Every line from the one bearing "Screen dimensions: 836x542" through the last line of the records below is to be output exactly, and no other line; leave out the pictures.
Record excerpts section start
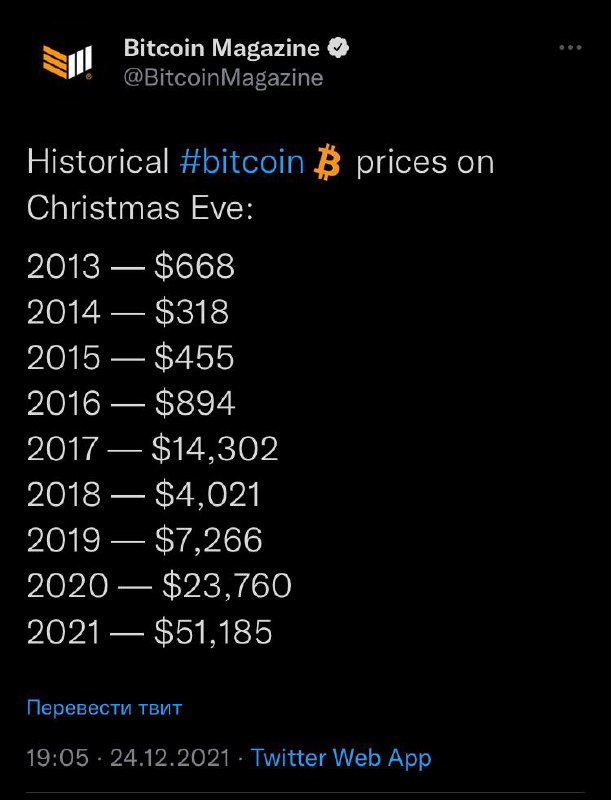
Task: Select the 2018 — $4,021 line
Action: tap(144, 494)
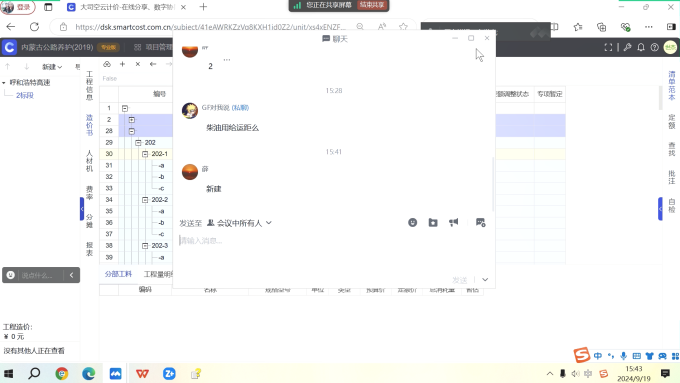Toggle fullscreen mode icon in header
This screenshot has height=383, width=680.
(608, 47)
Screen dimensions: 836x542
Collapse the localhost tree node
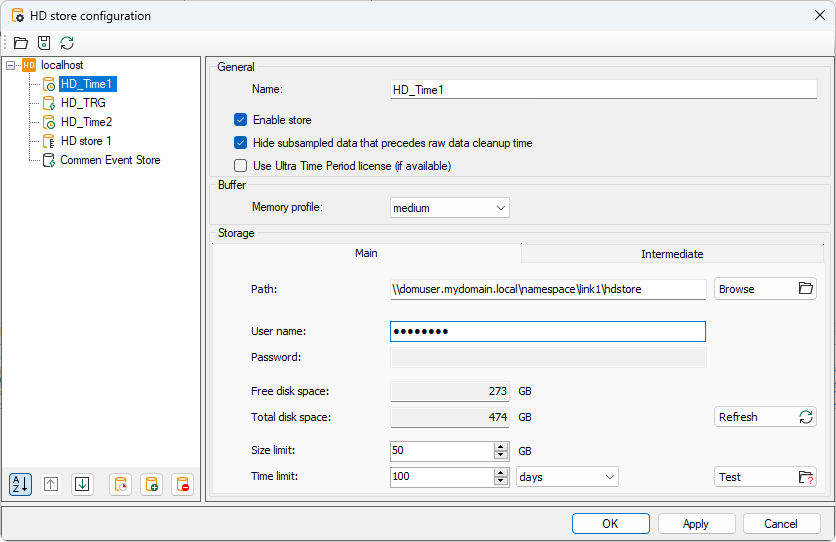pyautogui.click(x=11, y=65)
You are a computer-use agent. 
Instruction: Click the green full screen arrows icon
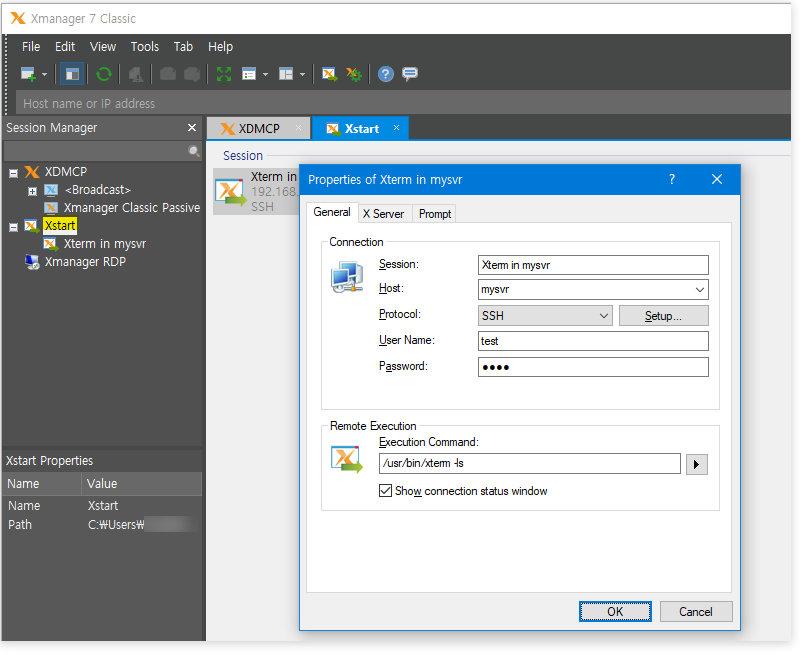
Record excerpts section end
Solved problem »
Screen dimensions: 836x542
Collapse the localhost tree node
pyautogui.click(x=11, y=65)
You are a computer-use agent. 
Instruction: Click the green full screen arrows icon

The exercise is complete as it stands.